*Passage to read*.
((

= University of Alberta fraternities and sororities =

The University of Alberta is a public institution that was formed in 1908 in Edmonton, Alberta, Canada. At the university, fraternities are governed by a local Interfraternity Council and the sororities are governed by the National Panhellenic Council. All existing chapters formed after 1929 when a twenty-year ban of fraternities and sororities was lifted.

In 1909, Henry Marshall Tory, the first president of the university, ordered all secret societies to disband, including the local secret societies Upsilon Upsilon and Pi Sigma Phi. The push to remove the ban began in 1927, when students formed a committee called the Athenian Club to lobby for fraternities. That same year, several men had formed the Rocky Mountain Goat Club, which was only sanctioned due to its lack of any secret rituals or a written constitution.

))

*Data segment*.
((

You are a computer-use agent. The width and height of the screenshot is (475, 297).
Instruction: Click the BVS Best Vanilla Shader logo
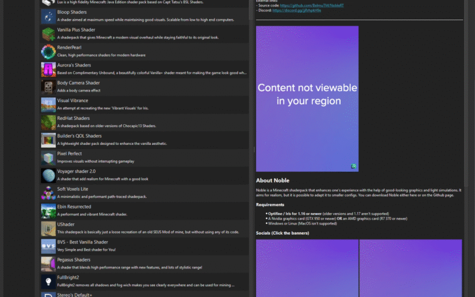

))

*Directive 1*. In the passage about University of Alberta fraternities and sororities, what name did the committee formed by students in 1927 go by?
*Directive 2*.
Does each statement agree with the passage about University of Alberta fraternities and sororities? Give yes or no for each, quoting the words that decide it.
(a) The University of Alberta was formed in 1908 in Edmonton.
(b) Sororities at the university are governed by a local Interfraternity Council.
(c) The Rocky Mountain Goat Club was sanctioned because it kept secret rituals.
*Directive 3*. Reproduce the passage about University of Alberta fraternities and sororities from "The University of" to "sororities was lifted.".
The data above come from a separate source.

*Finished answer 1*. The Athenian Club.

*Finished answer 2*.
(a) Yes: "formed in 1908 in Edmonton, Alberta, Canada"
(b) No: "the sororities are governed by the National Panhellenic Council"
(c) No: "only sanctioned due to its lack of any secret rituals or a written constitution"

*Finished answer 3*.
The University of Alberta is a public institution that was formed in 1908 in Edmonton, Alberta, Canada. At the university, fraternities are governed by a local Interfraternity Council and the sororities are governed by the National Panhellenic Council. All existing chapters formed after 1929 when a twenty-year ban of fraternities and sororities was lifted.